*Higher than 33 states’ IGR put together
Lagos State’s internally generated revenue rose by approximately N33 billion from 2015 to 2016, beating 33 states put together.
A report by the Nigeria Extractive Industries Transparency Initiative revealed that the state recorded an IGR of N301.19 billion in one year, with an increase of N32.99 billion.
Apart from Delta, Rivers and Ogun states, the cumulative IGR of other 33 states of the federation was put at N299 billion, over a billion less than Lagos’ IGR.

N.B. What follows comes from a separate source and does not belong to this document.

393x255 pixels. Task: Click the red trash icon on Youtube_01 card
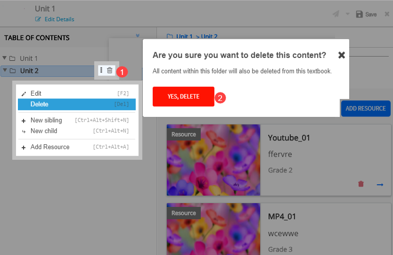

Delta, Ogun and Rivers raked in N44.89 billion, N56.30 billion and N82.10 billion respectively.
The NEITI report, while also reviewing disbursements from the Federation Account Allocation Committee for the fourth quarter of 2016, revealed that Lagos State received N109 billion in 2016.

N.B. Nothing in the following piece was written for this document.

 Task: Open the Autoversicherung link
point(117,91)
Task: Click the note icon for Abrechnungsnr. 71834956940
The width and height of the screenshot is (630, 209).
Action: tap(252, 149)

NEITI lamented low revenue generation across 34 states, and said that only Lagos and Ogun states generated more than they get from the federation account.
NEITI said in the report, “IGR is very low in most states and it is only in two states – Lagos and Ogun – that their IGR is higher than FAAC allocations. The figure shows that total revenue by itself cannot fund states budgets.”
It also revealed that the three tiers of government shared N5.121 trillion in 2016, a decline from 2015 figures.
It said, “Total disbursements fell by 14.8 per cent from N6.011 trillion for the year 2015 to N5.121 trillion for the 2016. In Q1 2016, total disbursements were N1.132 trillion as against N1.648 trillion in Q1 2015, a decline of 31.2 per cent in Q1 2016.
“Total disbursements fell by 26.9 per cent from N1.241 trillion in Q2 of 2015 to N906 billion in Q2 of 2016. There was a further decline in Q3 when total disbursements dropped by 7.8 per cent from N1.887 trillion in 2015 to N1.738 trillion in 2016.
“However, total disbursements increased in Q4 by 8.8 per cent from N1.233 trillion in 2015 to N1.343 trillion in 2016.”
The report also showed that “the Federal Government received a total of N2.08 trillion from the federation account in 2016, representing a drop of 19.9 per cent of the total N2.6 trillion it received in 2015.”
2016 budget was N6.06 trillion, meaning that the Federal Government only 34.3 per cent of the budget from FAAC disbursements.
“Thus, the Federal Government would have to resort to even higher debts to fund the budget. The implication of this is that debt service payments, which accounted for 24.3 per cent of the 2016 budget, would increase,” NEITI said.